L'omaggio del capo dello Stato alle 23 vittime. Sindaca Andria: "Morta fiducia, dobbiamo riconquistarla". Tiziana, sorella di Francesco Tedone, morto a 17 anni: "Era appena tornato dal Giappone"

Il presidente della Repubblica Sergio Mattarella oggi ad Andria per partecipare alla cerimonia di commemorazione del decimo anniversario della strage dei treni di 10 anni fa quando, sulla tratta tra Andria e Corato, morirono 23 persone. Ad accoglierlo l'applauso dei cittadini, oltre alla sindaca Giovanna Bruno, al presidente della Regione Puglia Antonio Decaro e alla prefetta Flavia Anania.
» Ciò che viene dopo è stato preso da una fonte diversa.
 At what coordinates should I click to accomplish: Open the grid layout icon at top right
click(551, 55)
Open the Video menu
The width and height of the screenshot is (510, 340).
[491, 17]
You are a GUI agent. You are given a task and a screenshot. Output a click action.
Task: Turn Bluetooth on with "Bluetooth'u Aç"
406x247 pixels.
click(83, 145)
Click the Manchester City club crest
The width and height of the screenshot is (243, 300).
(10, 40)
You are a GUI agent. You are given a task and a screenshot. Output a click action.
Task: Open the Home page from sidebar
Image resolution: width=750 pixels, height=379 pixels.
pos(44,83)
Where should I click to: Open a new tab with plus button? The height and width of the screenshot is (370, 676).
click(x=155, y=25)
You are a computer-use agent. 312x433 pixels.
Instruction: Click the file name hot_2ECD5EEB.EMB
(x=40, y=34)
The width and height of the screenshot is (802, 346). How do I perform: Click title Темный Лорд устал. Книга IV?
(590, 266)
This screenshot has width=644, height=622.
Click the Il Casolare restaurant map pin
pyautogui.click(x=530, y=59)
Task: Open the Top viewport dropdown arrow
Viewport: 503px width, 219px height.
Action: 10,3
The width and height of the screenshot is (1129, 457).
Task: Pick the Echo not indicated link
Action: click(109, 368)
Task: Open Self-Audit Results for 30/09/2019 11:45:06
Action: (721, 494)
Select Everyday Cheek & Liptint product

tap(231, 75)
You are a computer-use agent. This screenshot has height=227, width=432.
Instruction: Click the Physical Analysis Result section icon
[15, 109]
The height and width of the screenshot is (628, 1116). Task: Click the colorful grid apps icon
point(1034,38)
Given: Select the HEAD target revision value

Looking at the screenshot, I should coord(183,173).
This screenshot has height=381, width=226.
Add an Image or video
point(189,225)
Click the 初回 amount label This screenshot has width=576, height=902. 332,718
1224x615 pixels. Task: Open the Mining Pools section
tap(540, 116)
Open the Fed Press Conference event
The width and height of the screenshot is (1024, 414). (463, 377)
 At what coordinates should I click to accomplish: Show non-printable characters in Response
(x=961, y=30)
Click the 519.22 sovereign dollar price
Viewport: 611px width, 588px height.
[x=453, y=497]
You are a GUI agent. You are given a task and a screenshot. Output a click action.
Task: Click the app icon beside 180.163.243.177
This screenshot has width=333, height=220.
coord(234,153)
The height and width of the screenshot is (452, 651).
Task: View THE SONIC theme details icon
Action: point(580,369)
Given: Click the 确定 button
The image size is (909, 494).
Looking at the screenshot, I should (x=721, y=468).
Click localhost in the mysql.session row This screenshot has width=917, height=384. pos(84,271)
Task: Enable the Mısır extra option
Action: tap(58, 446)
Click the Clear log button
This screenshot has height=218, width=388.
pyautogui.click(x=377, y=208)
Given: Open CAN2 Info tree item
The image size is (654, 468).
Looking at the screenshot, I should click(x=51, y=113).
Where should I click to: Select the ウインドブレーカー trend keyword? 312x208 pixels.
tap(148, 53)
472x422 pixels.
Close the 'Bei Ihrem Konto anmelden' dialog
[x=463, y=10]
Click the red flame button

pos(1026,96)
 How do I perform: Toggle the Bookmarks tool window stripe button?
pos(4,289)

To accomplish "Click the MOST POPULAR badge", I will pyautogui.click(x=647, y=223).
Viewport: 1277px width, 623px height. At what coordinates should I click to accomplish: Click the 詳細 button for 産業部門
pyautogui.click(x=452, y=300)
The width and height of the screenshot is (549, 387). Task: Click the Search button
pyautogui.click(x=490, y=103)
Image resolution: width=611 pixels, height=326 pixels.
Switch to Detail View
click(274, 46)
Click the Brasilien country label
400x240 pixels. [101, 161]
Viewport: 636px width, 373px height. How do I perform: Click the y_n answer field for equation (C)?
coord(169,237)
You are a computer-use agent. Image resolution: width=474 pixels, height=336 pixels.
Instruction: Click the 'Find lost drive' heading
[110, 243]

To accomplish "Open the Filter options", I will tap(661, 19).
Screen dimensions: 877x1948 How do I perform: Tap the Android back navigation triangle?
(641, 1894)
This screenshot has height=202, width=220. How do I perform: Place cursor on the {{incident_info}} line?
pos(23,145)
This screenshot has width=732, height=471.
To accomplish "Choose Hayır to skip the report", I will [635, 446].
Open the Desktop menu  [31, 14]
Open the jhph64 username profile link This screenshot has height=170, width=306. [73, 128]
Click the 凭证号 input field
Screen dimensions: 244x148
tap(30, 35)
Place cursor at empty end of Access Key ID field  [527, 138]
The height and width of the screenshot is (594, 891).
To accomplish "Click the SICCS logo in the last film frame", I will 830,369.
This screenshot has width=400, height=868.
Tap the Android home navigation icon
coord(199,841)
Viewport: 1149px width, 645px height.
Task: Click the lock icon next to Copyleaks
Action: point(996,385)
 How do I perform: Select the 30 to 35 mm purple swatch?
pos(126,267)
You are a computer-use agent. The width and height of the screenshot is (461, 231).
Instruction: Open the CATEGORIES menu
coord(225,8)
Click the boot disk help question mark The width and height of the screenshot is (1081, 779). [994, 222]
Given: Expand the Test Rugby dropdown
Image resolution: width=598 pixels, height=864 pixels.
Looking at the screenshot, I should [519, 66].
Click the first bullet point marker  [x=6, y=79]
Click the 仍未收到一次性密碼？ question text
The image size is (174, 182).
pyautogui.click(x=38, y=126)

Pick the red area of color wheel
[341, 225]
La cerimonia, alla presenza di parenti delle vittime, che il capo dello Stato ha salutato uno per uno, si è tenuta vicino alla Stazione ferroviaria di Andria, dopo l'omaggio alla targa che ricorda le vittime. Subito dopo, in un clima di grande commozione dei familiari, i 23 rintocchi delle campane, tanti quante le vittime di quel tragico incidente. Subito dopo sono stati elencati i nomi delle 23 vittime: Pasquale Abbasciano 61 anni, Giuseppe Acquaviva, 51 anni, Serafina Acquaviva, 52 anni, Maria Aloysi, 49 anni, Alessandra Bianchino, 29 anni, Rossella Bruni, 26 anni, Pasqua Carnimeo (Patty), 30 anni, Enrico Castellano, 72 anni, Luciano Caterino, 37 anni, Michele Corsini, 61 anni, Albino De Nicolo, 53 anni, Salvatore Di Costanzo, 56 anni, Giulia Favale, 51 anni, Nicola Gaeta, 56 anni, Jolanda Inchingolo, 25 anni, Benedetta Merra, 52 anni, Donata Pepe, 62 anni, Maurizio Pisani, 49 anni, Giovanni Porro, 60 anni, Fulvio Schinzari 59 anni, Antonio Summo, 15 anni, Francesco Ludovico Tedone, 17 anni, Gabriele Zingaro, 25 anni. In piazza anche alcuni feriti sopravvissuti alla strage.Subito dopo i discorsi della sindaca di Andria e del presidente della Regione Puglia in piazza Bersaglieri d'Italia, Mattarella ha prima salutato nuovamente i familiari delle vittime e poi ha reso omaggio alla stele commemorativa realizzata per l'occasione. Si tratta di una statua scultorea dal titolo 'la comunità' del maestro Cosimo Giuliano che rappresenta la forza che emerge quando le persone si stringono le une alle altre di fronte al dolore. Quindi ha lasciato la piazza salutato da un altro applauso come al suo arrivo. Da oggi la piazza Bersaglieri d'Italia si chiamerà Largo 12 luglio 2016. Per il governo era presente il viceministro alla Giustizia Francesco Paolo Sisto."Presidente, si ricorda di mio figlio? 'Sì, il piccolo giapponese. Suo figlio le è sempre vicino'". Così Vincenzo Tedone, padre del 17enne Francesco, una delle vittime del disastro ferroviario, ha riferito ai giornalisti il breve scambio di battute con Mattarella prima dell'inizio della cerimonia. Il giovane era tornato solo da due giorni da un viaggio di studi di 10 mesi a Oita in Giappone.